# What is being asked
Set the data down again, exactly as it appears below.

[Records drawn from a dataset]
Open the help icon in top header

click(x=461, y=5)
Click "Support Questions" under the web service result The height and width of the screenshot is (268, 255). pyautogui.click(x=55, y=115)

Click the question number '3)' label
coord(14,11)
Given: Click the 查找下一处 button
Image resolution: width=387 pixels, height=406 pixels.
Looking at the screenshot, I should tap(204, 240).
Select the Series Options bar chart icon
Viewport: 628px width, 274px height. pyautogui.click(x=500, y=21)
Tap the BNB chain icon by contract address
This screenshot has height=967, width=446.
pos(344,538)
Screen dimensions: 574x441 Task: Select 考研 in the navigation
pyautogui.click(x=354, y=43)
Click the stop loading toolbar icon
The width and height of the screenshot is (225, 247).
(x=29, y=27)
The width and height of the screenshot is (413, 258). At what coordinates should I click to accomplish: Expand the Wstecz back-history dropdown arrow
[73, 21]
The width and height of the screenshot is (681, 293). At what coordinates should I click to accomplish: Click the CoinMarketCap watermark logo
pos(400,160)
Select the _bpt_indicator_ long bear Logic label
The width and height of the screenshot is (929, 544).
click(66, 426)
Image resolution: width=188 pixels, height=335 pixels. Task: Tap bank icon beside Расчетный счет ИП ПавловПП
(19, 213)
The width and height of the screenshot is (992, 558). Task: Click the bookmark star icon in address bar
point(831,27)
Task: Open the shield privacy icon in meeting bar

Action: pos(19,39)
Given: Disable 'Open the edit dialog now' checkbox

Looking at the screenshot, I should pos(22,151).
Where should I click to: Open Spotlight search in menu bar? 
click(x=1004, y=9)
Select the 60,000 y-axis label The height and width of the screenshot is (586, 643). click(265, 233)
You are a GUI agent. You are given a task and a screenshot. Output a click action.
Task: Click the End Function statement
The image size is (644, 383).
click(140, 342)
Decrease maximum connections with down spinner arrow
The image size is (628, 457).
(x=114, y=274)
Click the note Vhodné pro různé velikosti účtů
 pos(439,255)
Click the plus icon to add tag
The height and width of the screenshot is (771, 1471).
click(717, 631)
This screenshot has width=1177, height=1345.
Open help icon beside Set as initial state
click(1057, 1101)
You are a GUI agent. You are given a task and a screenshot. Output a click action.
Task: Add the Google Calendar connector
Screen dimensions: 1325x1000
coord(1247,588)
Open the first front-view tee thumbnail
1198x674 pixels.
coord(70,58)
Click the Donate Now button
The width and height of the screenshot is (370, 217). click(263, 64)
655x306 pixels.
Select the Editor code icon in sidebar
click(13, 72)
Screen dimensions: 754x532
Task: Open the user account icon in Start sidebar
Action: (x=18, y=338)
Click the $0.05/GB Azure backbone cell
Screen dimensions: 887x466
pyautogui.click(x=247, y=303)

# Exercise response
Open the help icon in top header

click(x=461, y=5)
Click "Support Questions" under the web service result The height and width of the screenshot is (268, 255). pyautogui.click(x=55, y=115)

Click the question number '3)' label
coord(14,11)
Given: Click the 查找下一处 button
Image resolution: width=387 pixels, height=406 pixels.
Looking at the screenshot, I should tap(204, 240).
Select the Series Options bar chart icon
Viewport: 628px width, 274px height. pyautogui.click(x=500, y=21)
Tap the BNB chain icon by contract address
This screenshot has height=967, width=446.
pos(344,538)
Screen dimensions: 574x441 Task: Select 考研 in the navigation
pyautogui.click(x=354, y=43)
Click the stop loading toolbar icon
The width and height of the screenshot is (225, 247).
(x=29, y=27)
The width and height of the screenshot is (413, 258). At what coordinates should I click to accomplish: Expand the Wstecz back-history dropdown arrow
[73, 21]
The width and height of the screenshot is (681, 293). At what coordinates should I click to accomplish: Click the CoinMarketCap watermark logo
pos(400,160)
Select the _bpt_indicator_ long bear Logic label
The width and height of the screenshot is (929, 544).
click(66, 426)
Image resolution: width=188 pixels, height=335 pixels. Task: Tap bank icon beside Расчетный счет ИП ПавловПП
(19, 213)
The width and height of the screenshot is (992, 558). Task: Click the bookmark star icon in address bar
point(831,27)
Task: Open the shield privacy icon in meeting bar

Action: pos(19,39)
Given: Disable 'Open the edit dialog now' checkbox

Looking at the screenshot, I should pos(22,151).
Where should I click to: Open Spotlight search in menu bar? 
click(x=1004, y=9)
Select the 60,000 y-axis label The height and width of the screenshot is (586, 643). click(265, 233)
You are a GUI agent. You are given a task and a screenshot. Output a click action.
Task: Click the End Function statement
The image size is (644, 383).
click(140, 342)
Decrease maximum connections with down spinner arrow
The image size is (628, 457).
(x=114, y=274)
Click the note Vhodné pro různé velikosti účtů
 pos(439,255)
Click the plus icon to add tag
The height and width of the screenshot is (771, 1471).
click(717, 631)
This screenshot has width=1177, height=1345.
Open help icon beside Set as initial state
click(1057, 1101)
You are a GUI agent. You are given a task and a screenshot. Output a click action.
Task: Add the Google Calendar connector
Screen dimensions: 1325x1000
coord(1247,588)
Open the first front-view tee thumbnail
1198x674 pixels.
coord(70,58)
Click the Donate Now button
The width and height of the screenshot is (370, 217). click(263, 64)
655x306 pixels.
Select the Editor code icon in sidebar
click(13, 72)
Screen dimensions: 754x532
Task: Open the user account icon in Start sidebar
Action: (x=18, y=338)
Click the $0.05/GB Azure backbone cell
Screen dimensions: 887x466
pyautogui.click(x=247, y=303)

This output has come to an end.